* [Records to use]:
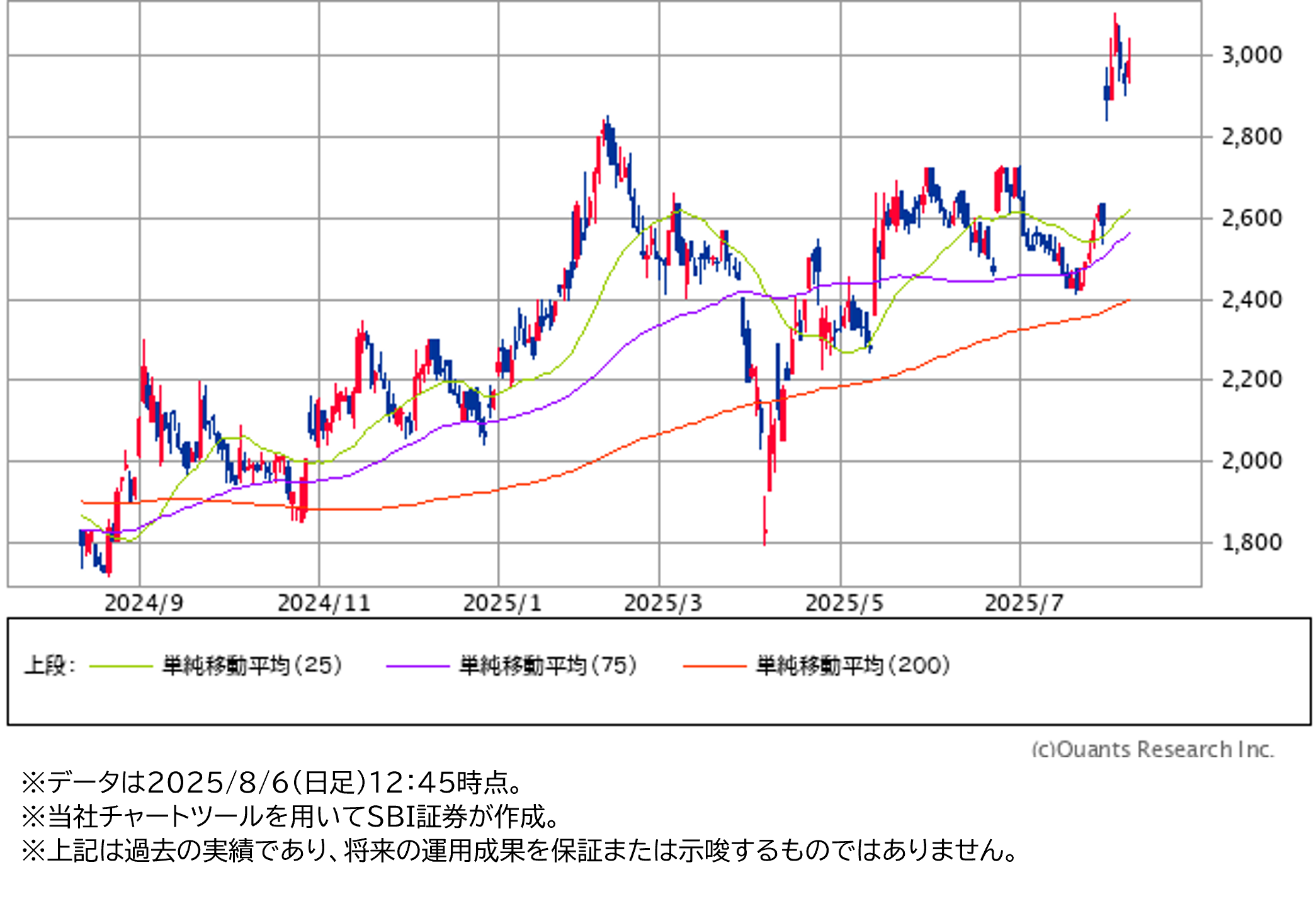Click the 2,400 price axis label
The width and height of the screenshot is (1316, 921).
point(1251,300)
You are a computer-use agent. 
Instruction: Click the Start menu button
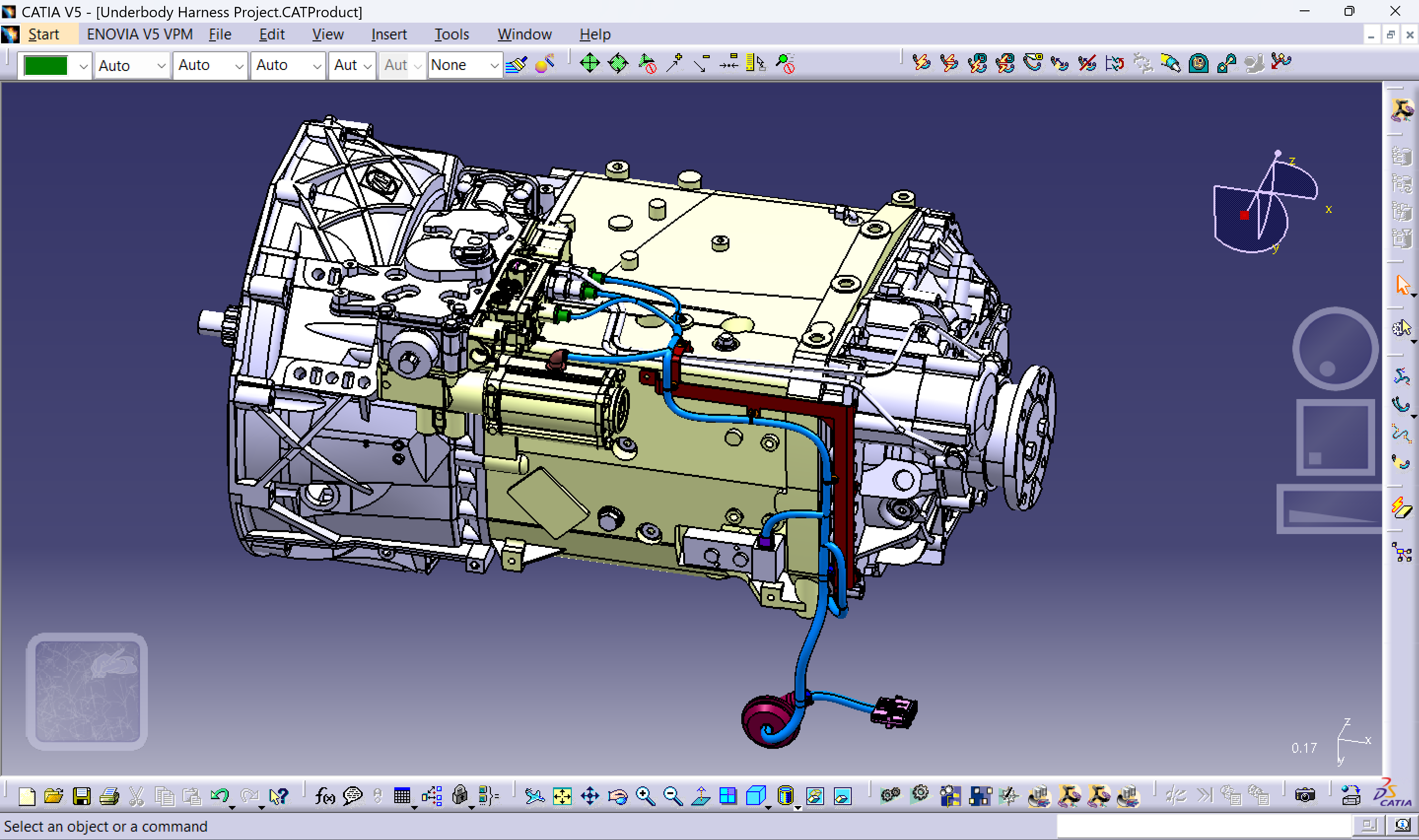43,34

* [Exercise details]: The lines from the one holding "You are a computer-use agent." through the end of the entries are to be transcribed exactly, both ends included, with the pictures left out.

* [Exercise output]:
You are a computer-use agent. 
Instruction: Click the Start menu button
43,34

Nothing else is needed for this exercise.